━━ Source text ━━

Exact figures are elusive, however, because neither Ukraine’s government nor the militants have full lists of the missing, and Russia publicly denies its obvious involvement in the war and offers no information on how many of its citizens have fought, died and disappeared in Donbas.
Ukraine’s state apparatus nearly collapsed in the bloody upheaval of 2014, and medical services struggled to cope with casualties and the retrieval and identification of people killed in the east.
The ICRC believes there are about 1,000 unidentified bodies in Ukraine’s morgues and cemeteries, and it is helping the country develop legal and technical means to handle the issue, as well as facilitating efforts to find the missing and helping their relatives with everything from financial support to counselling.
"In general terms, the Ukrainian authorities' response has been good. It's a positive step that they approved a law and a commission on missing persons while the conflict is ongoing. But it takes time and there is no easy solution," says Maria Dolores Morcillo Mendez, the ICRC's regional forensic co-ordinator in Ukraine.
Bureaucratic maze
“There is no consolidated list of missing persons and non-identified bodies. We let them know that this is the first step in understanding the scale of the problem and designing a better approach to solve these cases . . . By comparison, after a plane crash for example, the first thing you need is a list of passengers.”
Several state agencies handle files on missing persons, and cases involving soldiers, civilians and volunteer fighters have been treated differently, creating a bureaucratic maze that stirs fury and despair in anxiously searching relatives.

━━━
━━ Information provided ━━

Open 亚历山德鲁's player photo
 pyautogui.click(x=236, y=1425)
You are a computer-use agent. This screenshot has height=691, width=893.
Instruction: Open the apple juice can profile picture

━━━

#### [Exercise tasks]
a: Translate this sentence from the passage on Ukraine's missing persons into Spanish: "Ukraine’s state apparatus nearly collapsed in the bloody upheaval of 2014, and medical services struggled to cope with casualties and the retrieval and identification of people killed in the east."
b: From the passage on Ukraine's missing persons, write out the stretch from "Exact figures are" through "support to counselling.".

#### [Results for each task]
a: El aparato estatal de Ucrania estuvo a punto de colapsar durante la sangrienta convulsión de 2014, y los servicios médicos tuvieron dificultades para hacer frente a las víctimas y a la recuperación e identificación de las personas muertas en el este.

b:
Exact figures are elusive, however, because neither Ukraine’s government nor the militants have full lists of the missing, and Russia publicly denies its obvious involvement in the war and offers no information on how many of its citizens have fought, died and disappeared in Donbas.
Ukraine’s state apparatus nearly collapsed in the bloody upheaval of 2014, and medical services struggled to cope with casualties and the retrieval and identification of people killed in the east.
The ICRC believes there are about 1,000 unidentified bodies in Ukraine’s morgues and cemeteries, and it is helping the country develop legal and technical means to handle the issue, as well as facilitating efforts to find the missing and helping their relatives with everything from financial support to counselling.